We affirm before God and the law all are equal, "endowed by their Creator
with certain unalienable Rights, that among these are Life, Liberty and the
pursuit of Happiness." As leaders of diverse churches and Christian communities,
we address our fellow citizens with no partisan political purpose. Religion and
morality are not an alien intrusion upon our public life but the source and
foundation of our pursuit of the common good. The great threat to the
American experiment today is not from enemies abroad but from disordered
liberty. That disorder is increasingly expressed in a denial of the very
concept of moral truth. The bitter consequences of disordered liberty resulting
from the denial of moral truth are by now painfully familiar. Abortion,
crime, consumerism, drug abuse, family disintegration, teenage suicide, neglect
of the poor, pornography, racial prejudice, ethnic separatism and suspicion --
all are rampant in our society. Our attention must be directed to the role
of the courts in the disordering of our liberty. The most egregious instance of
such usurpation of power is the 1973 decision of the Supreme Court in which it
claimed to have discovered a "privacy" right to abortion and by which it
abolished in what scholars have called an act of raw judicial power, the
abortion law of all fifty states.
Our concern is by no means limited to the question of abortion, but the
judicially imposed abortion license is at the very core of the disordering of
our liberty. Our goal is unequivocal: Every unborn child protected in law and
welcomed in life. We have no illusions that, in a world wounded by sin, that
goal will ever be achieved perfectly. We believe, however, that democratic
deliberation and decision would result in laws much more protective of the
unborn and other vulnerable human lives. We are convinced that the Court was
wrong, both morally and legally, to withdraw from a large part of the human
community the constitutional guarantee of equal protection and due process of
law.
In its stated effort to end the national debate over abortion, the Supreme
Court in Planned Parenthood vs. Casey (1992) transferred the legal ground
for the abortion license to an explicit liberty right under the Fourteenth
Amendment. The Court there proposed a sweeping redefinition of liberty, stating:
"At the heart of liberty is the right to define one's own concept of existence,
of meaning, of the universe, and of the mystery of human life." The doctrine
declared by the Court would seem to mean that liberty is nothing more nor less
than what is chosen by the autonomous, unencumbered self. If the Supreme Court
and the judiciary it leads do not change course, the awesome consequences are
clearly foreseeable.
The Court's justification of the abortion license under its debased concept
of liberty has brought us to the brink of endorsing new "rights" to
doctor-assisted suicide and euthanasia which threaten those at the end of life,
the infirm, the handicapped, the unwanted. We are confronted by a radical
redefinition of marriage as courts declare marriage to be not a covenanted
commitment ordered to the great goods of spousal unity and procreation but a
mere contract between autonomous individuals for whatever ends they happen to
seek. Under a specious interpretation of the separation of church and state, our
public schools are denuded of moral instruction and parents are unjustly
burdened in choosing a religious education for their children. These are among
the many urgent problems that must be addressed by a free and self-governing
people. We cannot simply blame the courts for what has gone wrong. We are all
responsible. A most particular responsibility belongs also to our elected
officials in state and national government. Too often, Christian legislators
separate their convictions from their public actions, thus depriving our
politics of their informed moral judgment.

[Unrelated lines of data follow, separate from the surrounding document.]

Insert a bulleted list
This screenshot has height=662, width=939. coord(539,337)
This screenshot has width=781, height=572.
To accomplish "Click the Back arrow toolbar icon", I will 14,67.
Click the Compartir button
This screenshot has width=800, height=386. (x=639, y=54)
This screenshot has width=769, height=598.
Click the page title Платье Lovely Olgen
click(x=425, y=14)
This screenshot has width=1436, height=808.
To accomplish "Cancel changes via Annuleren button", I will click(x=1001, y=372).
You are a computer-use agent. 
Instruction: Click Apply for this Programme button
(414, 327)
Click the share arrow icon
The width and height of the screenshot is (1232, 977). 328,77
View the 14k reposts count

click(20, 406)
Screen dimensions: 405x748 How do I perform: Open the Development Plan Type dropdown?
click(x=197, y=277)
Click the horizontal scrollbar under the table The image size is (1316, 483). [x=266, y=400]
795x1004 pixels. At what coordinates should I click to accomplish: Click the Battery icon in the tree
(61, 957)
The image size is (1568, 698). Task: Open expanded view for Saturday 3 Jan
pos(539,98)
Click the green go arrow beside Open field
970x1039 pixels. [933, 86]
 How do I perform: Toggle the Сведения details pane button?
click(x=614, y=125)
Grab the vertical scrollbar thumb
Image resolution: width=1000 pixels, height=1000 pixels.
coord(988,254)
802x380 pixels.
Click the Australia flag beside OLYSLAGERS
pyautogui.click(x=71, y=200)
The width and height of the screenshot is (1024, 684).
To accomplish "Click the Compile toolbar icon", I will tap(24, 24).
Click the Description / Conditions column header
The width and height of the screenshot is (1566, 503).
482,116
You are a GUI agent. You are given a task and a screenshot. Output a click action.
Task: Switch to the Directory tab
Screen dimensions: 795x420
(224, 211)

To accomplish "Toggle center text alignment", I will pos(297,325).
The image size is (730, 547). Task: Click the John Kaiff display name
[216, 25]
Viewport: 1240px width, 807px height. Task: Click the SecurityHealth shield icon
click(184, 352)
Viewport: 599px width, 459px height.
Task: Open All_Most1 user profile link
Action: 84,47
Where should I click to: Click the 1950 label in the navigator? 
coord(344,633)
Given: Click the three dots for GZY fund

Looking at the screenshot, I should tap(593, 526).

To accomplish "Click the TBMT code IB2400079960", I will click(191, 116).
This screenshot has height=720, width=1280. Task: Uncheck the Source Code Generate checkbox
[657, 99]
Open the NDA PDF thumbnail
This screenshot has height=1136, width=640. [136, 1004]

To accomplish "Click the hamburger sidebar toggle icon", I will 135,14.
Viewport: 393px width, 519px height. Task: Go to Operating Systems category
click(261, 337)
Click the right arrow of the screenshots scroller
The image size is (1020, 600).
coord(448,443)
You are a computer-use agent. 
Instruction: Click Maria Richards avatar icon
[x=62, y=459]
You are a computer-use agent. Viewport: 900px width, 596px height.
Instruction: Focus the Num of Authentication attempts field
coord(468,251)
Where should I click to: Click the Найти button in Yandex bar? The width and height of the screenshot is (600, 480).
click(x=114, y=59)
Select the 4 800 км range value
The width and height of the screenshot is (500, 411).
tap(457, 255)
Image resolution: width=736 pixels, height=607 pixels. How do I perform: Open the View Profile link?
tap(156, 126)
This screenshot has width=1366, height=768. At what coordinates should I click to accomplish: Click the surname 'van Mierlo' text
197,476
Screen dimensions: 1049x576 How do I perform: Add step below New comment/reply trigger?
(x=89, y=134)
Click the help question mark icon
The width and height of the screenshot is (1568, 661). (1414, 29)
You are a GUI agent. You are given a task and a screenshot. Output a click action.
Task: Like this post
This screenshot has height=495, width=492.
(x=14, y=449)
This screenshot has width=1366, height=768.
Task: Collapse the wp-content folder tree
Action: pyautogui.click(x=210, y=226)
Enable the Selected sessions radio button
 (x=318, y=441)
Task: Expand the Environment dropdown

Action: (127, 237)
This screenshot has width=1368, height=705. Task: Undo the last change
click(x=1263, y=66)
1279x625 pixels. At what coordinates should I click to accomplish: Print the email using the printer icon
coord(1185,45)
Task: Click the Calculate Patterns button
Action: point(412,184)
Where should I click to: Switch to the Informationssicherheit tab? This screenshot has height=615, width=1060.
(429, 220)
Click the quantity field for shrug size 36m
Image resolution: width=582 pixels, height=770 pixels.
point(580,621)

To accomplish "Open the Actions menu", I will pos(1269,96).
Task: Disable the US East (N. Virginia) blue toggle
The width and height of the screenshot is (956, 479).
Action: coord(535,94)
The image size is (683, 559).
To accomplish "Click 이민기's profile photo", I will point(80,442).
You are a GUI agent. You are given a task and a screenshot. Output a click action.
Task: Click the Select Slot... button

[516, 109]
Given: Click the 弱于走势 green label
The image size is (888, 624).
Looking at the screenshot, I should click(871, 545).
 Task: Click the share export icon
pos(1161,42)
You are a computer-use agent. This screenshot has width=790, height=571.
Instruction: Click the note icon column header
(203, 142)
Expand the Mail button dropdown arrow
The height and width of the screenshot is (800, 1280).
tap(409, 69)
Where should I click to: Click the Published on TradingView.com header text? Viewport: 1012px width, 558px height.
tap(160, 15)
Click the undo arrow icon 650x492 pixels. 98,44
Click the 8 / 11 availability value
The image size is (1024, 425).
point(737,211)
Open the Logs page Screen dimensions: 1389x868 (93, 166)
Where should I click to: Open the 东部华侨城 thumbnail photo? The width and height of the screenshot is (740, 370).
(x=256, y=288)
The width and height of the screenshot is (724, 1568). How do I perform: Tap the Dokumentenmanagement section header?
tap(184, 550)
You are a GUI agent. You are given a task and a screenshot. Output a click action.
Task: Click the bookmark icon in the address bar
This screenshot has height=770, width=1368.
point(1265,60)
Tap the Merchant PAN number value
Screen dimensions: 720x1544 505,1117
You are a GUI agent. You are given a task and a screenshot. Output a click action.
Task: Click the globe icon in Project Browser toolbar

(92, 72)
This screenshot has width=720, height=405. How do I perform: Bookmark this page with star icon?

We reject the idea that ours should be declared a "Christian" nation. We do
not seek a sacred public square but a civil public square. We strongly affirm
the separation of church and state, which must never be interpreted as the
separation of religion from public life. Knowing that the protection of
minorities is only secure when such protections are supported by the majority,
we urge Christians to renewed opposition to every form of invidious prejudice or
discrimination. We can and must bring law and public policy into greater
harmony with the "laws of nature and of nature's God." (emphasis ours)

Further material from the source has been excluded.